HELLO NEW SHOES, BYE-BYE BLUES!

Alright, I'm ready to get this show going.
The show is my blog.
I apologize for my extended absence that almost made it to two months! My goodness!
Although I would love to tell you all the crazy reasons I haven't been able to keep up with my commitment, I don't find it necessary  People get busy, and since this isn't my career it's not my first priority. But I'm hoping to set it in the top 10.
So how was everyone's Christmases? New Years? Mine was just wonderful! It was a bit over-whelming thinking that it was my last "Christmas Break" I'll ever have, but it made me Carpe Diem every moment I could.
I spent majority of my break reflecting on life and all the ways I can improve it, and I have to say I'm feeling like an overall better version of myself than I have been in years. I decided that I am going to stop complaining about the things in my life and FIX them instead! These include negativity, not dressing like I'm twenty-two, and crowding my life with useless belongings. Of course there are some other things I have on my list, but it will reveal itself in due time.
I've updated Petite Satchel's look a bit and I'll continue to tweak it for the next week or so. I'm just hoping to find my voice in the blogging world and let it be prominent and known.
All in all, I feel endlessly great about this year and I intend to take full advantage of it and all it has to offer!
Cheers to a new beginning here on Petite Satchel with hopeful content, visuals, and endless joy!

1.09.2013

ANYTHING COULD HAPPEN

Well, it is 2013. You know, in case you weren't already aware.
With new years come goals, resolutions, hopes for a brighter, better 365 days. I wouldn't be American, or even human, if I didn't have some of my own resolutions. Here are a few:

1. Travel.
2. Live a more positive life.
3. Simplify my possessions.
4. Dress for absolute success.
5. Stop being so inappropriate (Well, not as inappropriate. Still need some spice every once in a while.)
6. Get all my ducks in an order.
7. Move past all the bits of my past that still stand in my way.
8. Live for myself instead of others.
9. Confidence, Cohen. (Total O.C. reference, but appropriate for the situation.)
10. Enjoy the last six months of being twenty-two, and relish in the first six months of being twenty-three.
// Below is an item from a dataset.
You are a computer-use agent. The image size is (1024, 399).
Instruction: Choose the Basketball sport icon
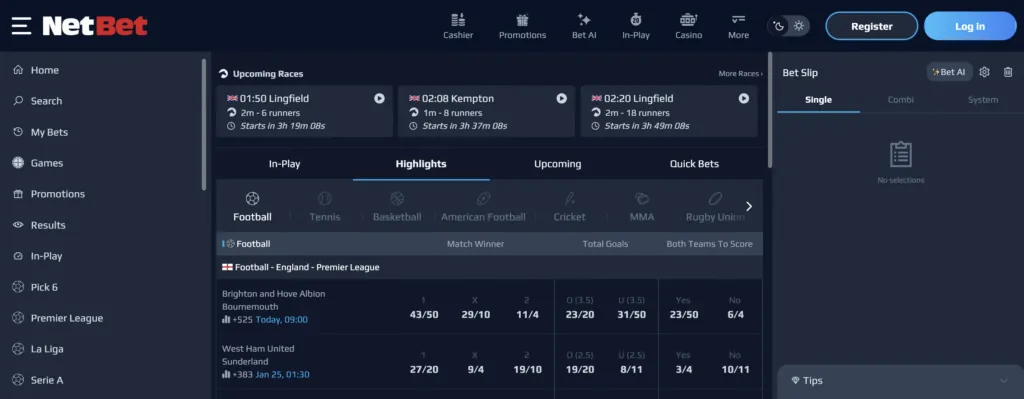point(397,199)
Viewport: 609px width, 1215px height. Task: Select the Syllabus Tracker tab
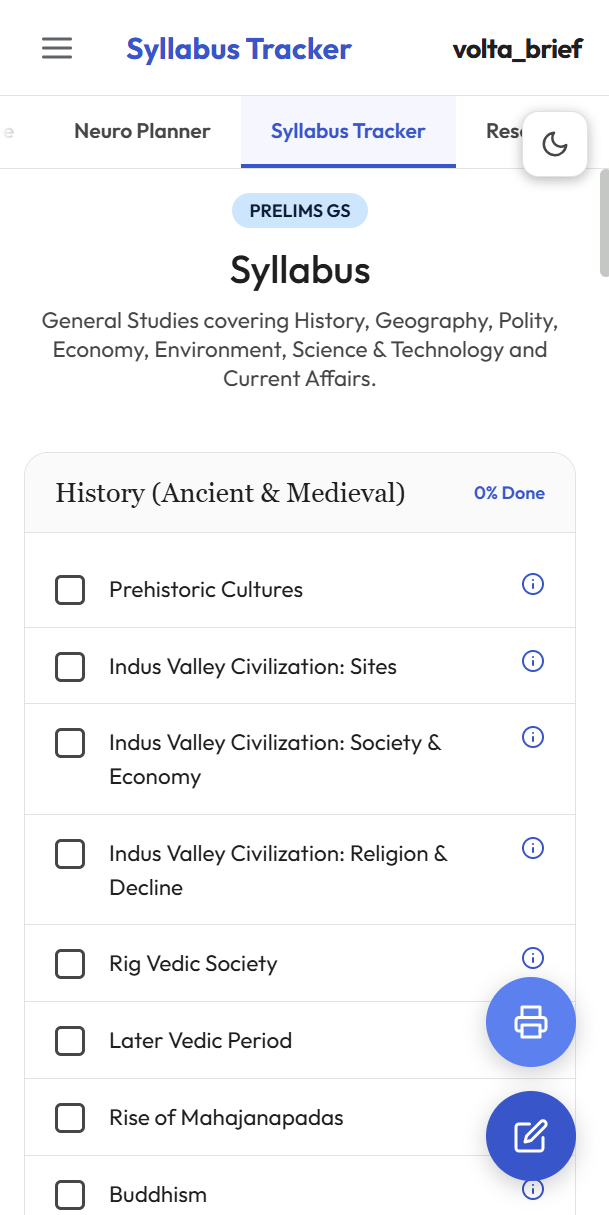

Life may never be this good again. I know it's such a dark clouded thing to think about, but it's true. It's always good to have these to-do lists and plans, but seriously, life is about more than steps and tasks, it's about LIVING. We aren't getting any younger and it's true that youth is wasted on the young. Instead of constantly dwelling on your ten-year plan, focus on today. Carpe Diem and all that cliche crap. It's 2013 ladies and gentlemen!